→ Stored items
*** Block opens ***

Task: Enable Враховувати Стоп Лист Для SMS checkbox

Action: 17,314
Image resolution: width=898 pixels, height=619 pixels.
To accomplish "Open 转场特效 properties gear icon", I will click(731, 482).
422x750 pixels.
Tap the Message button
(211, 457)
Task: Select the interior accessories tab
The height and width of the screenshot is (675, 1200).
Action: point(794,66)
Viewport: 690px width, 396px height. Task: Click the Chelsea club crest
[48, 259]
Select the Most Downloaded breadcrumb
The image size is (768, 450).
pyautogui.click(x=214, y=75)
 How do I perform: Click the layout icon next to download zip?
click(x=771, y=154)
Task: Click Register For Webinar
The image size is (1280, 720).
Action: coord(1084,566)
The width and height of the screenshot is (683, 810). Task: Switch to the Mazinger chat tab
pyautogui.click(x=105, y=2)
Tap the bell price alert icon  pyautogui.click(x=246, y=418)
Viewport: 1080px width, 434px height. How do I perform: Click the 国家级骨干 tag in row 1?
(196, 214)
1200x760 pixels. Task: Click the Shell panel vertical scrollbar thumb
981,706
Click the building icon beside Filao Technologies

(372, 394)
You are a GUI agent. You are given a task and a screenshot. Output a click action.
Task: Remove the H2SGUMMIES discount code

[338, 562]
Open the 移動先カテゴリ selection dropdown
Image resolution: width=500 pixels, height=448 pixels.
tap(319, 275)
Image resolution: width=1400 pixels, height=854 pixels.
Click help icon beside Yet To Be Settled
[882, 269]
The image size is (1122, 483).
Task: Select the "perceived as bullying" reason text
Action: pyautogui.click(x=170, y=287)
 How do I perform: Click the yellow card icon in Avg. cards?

*** Block closes ***

→ Instructions to follow
Every line of the data should be copied exactly.

→ Solved problem
Task: Enable Враховувати Стоп Лист Для SMS checkbox

Action: 17,314
Image resolution: width=898 pixels, height=619 pixels.
To accomplish "Open 转场特效 properties gear icon", I will click(731, 482).
422x750 pixels.
Tap the Message button
(211, 457)
Task: Select the interior accessories tab
The height and width of the screenshot is (675, 1200).
Action: point(794,66)
Viewport: 690px width, 396px height. Task: Click the Chelsea club crest
[48, 259]
Select the Most Downloaded breadcrumb
The image size is (768, 450).
pyautogui.click(x=214, y=75)
 How do I perform: Click the layout icon next to download zip?
click(x=771, y=154)
Task: Click Register For Webinar
The image size is (1280, 720).
Action: coord(1084,566)
The width and height of the screenshot is (683, 810). Task: Switch to the Mazinger chat tab
pyautogui.click(x=105, y=2)
Tap the bell price alert icon  pyautogui.click(x=246, y=418)
Viewport: 1080px width, 434px height. How do I perform: Click the 国家级骨干 tag in row 1?
(196, 214)
1200x760 pixels. Task: Click the Shell panel vertical scrollbar thumb
981,706
Click the building icon beside Filao Technologies

(372, 394)
You are a GUI agent. You are given a task and a screenshot. Output a click action.
Task: Remove the H2SGUMMIES discount code

[338, 562]
Open the 移動先カテゴリ selection dropdown
Image resolution: width=500 pixels, height=448 pixels.
tap(319, 275)
Image resolution: width=1400 pixels, height=854 pixels.
Click help icon beside Yet To Be Settled
[882, 269]
The image size is (1122, 483).
Task: Select the "perceived as bullying" reason text
Action: pyautogui.click(x=170, y=287)
 How do I perform: Click the yellow card icon in Avg. cards?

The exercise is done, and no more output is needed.